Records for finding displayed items

-*-*-

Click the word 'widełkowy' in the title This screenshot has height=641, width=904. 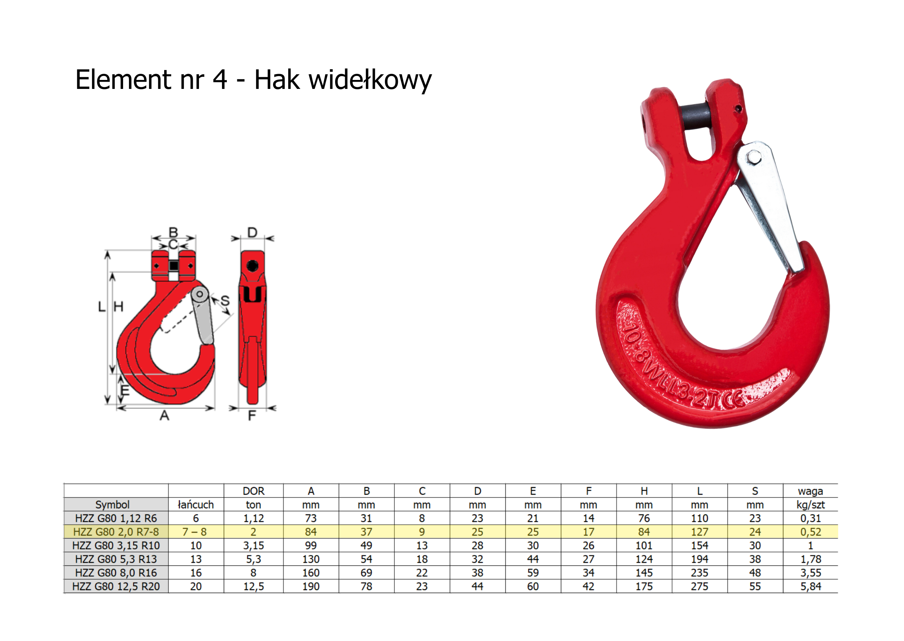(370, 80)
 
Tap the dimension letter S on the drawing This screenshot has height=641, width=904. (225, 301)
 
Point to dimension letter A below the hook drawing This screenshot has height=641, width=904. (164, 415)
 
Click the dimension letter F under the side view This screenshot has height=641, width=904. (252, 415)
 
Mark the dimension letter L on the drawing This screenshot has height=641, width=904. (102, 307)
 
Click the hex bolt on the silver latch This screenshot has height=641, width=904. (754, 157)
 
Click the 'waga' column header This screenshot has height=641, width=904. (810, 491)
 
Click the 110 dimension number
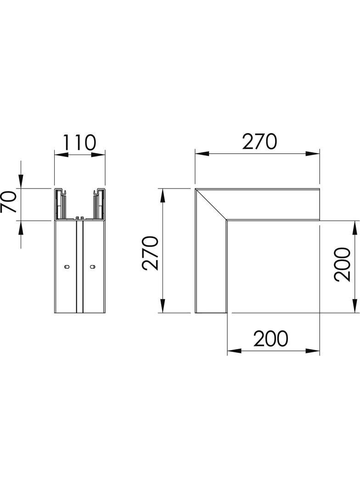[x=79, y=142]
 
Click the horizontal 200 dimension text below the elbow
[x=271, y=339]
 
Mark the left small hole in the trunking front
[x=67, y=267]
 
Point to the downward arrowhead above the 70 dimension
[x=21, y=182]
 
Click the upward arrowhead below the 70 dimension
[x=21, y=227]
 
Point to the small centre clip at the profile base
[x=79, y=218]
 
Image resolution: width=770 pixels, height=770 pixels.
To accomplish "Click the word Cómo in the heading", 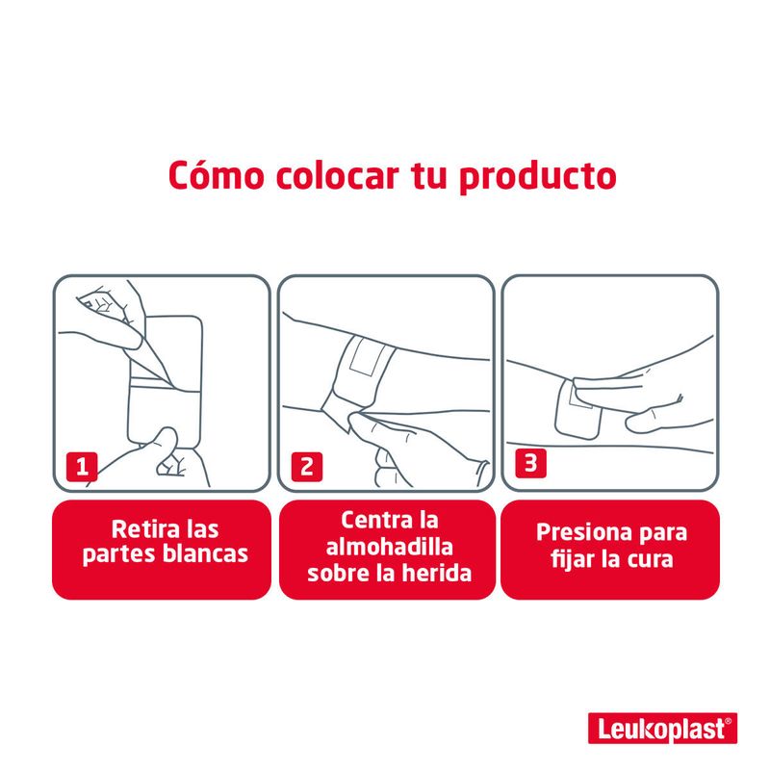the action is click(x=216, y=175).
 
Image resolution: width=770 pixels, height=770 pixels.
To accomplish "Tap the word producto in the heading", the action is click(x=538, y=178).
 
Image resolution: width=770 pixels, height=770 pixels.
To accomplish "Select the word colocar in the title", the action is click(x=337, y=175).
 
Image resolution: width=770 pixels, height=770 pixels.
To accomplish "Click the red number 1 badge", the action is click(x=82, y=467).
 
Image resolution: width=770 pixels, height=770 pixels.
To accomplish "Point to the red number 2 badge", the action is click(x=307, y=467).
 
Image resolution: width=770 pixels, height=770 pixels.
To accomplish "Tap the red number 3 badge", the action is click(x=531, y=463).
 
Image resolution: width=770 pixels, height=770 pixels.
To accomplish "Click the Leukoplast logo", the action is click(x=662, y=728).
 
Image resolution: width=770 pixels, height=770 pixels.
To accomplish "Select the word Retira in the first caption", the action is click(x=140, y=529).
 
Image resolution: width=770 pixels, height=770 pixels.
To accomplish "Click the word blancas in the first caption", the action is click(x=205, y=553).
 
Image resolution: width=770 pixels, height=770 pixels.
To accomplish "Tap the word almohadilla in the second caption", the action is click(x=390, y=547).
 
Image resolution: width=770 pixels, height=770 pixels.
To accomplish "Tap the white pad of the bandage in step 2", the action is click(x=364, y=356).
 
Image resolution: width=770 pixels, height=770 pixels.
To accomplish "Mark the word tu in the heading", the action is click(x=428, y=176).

-*-*-

OBJECTIVE
Extract, unchanged, the lines above starting with the line that contains "Click the upward" and ending with the line that contains "[x=79, y=218]", both included.

RESPONSE TO THE EXERCISE
Click the upward arrowhead below the 70 dimension
[x=21, y=227]
 
Point to the small centre clip at the profile base
[x=79, y=218]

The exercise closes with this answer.